Activity> Somewhere below are a line with "The width and height of the screenshot is (1080, 1224)." and a later line with "This screenshot has width=877, height=625.". Output exactly those lines and all lines between them.

Saved data entries:
---
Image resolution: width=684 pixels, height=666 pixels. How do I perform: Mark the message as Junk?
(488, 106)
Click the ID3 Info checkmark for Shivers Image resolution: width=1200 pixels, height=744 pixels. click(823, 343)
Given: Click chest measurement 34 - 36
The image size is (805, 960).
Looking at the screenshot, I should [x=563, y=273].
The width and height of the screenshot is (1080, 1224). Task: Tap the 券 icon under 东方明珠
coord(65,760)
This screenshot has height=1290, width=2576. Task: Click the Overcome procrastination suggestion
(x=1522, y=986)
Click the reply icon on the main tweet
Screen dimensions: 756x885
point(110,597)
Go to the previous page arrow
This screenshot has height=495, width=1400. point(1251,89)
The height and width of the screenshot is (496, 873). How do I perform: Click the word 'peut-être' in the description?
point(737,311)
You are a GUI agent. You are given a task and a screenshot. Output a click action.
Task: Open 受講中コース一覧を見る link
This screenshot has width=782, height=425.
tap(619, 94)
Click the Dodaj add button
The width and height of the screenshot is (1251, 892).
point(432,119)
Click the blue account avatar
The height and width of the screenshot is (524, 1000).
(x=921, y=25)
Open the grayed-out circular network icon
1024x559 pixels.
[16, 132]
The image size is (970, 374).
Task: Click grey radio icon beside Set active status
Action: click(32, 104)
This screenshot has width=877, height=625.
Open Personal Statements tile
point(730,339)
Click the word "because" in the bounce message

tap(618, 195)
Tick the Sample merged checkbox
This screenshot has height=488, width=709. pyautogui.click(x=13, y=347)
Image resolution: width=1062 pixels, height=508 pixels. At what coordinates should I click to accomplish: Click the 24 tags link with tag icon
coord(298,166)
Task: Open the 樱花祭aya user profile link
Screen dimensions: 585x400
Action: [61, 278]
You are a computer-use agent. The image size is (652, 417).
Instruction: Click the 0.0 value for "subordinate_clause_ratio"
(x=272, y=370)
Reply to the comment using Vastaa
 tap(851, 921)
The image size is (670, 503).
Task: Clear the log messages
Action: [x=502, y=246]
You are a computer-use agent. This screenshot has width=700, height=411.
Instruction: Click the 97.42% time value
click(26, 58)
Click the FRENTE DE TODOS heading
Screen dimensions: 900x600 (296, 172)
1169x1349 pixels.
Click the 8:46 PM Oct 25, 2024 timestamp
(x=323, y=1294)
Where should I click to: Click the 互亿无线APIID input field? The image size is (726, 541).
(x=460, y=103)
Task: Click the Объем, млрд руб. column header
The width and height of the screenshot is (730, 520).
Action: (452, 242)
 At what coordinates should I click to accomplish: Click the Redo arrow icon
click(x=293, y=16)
---
Task response>
The width and height of the screenshot is (1080, 1224). Task: Tap the 券 icon under 东方明珠
coord(65,760)
This screenshot has height=1290, width=2576. Task: Click the Overcome procrastination suggestion
(x=1522, y=986)
Click the reply icon on the main tweet
Screen dimensions: 756x885
point(110,597)
Go to the previous page arrow
This screenshot has height=495, width=1400. point(1251,89)
The height and width of the screenshot is (496, 873). How do I perform: Click the word 'peut-être' in the description?
point(737,311)
You are a GUI agent. You are given a task and a screenshot. Output a click action.
Task: Open 受講中コース一覧を見る link
This screenshot has width=782, height=425.
tap(619, 94)
Click the Dodaj add button
The width and height of the screenshot is (1251, 892).
point(432,119)
Click the blue account avatar
The height and width of the screenshot is (524, 1000).
(x=921, y=25)
Open the grayed-out circular network icon
1024x559 pixels.
[16, 132]
The image size is (970, 374).
Task: Click grey radio icon beside Set active status
Action: click(32, 104)
This screenshot has width=877, height=625.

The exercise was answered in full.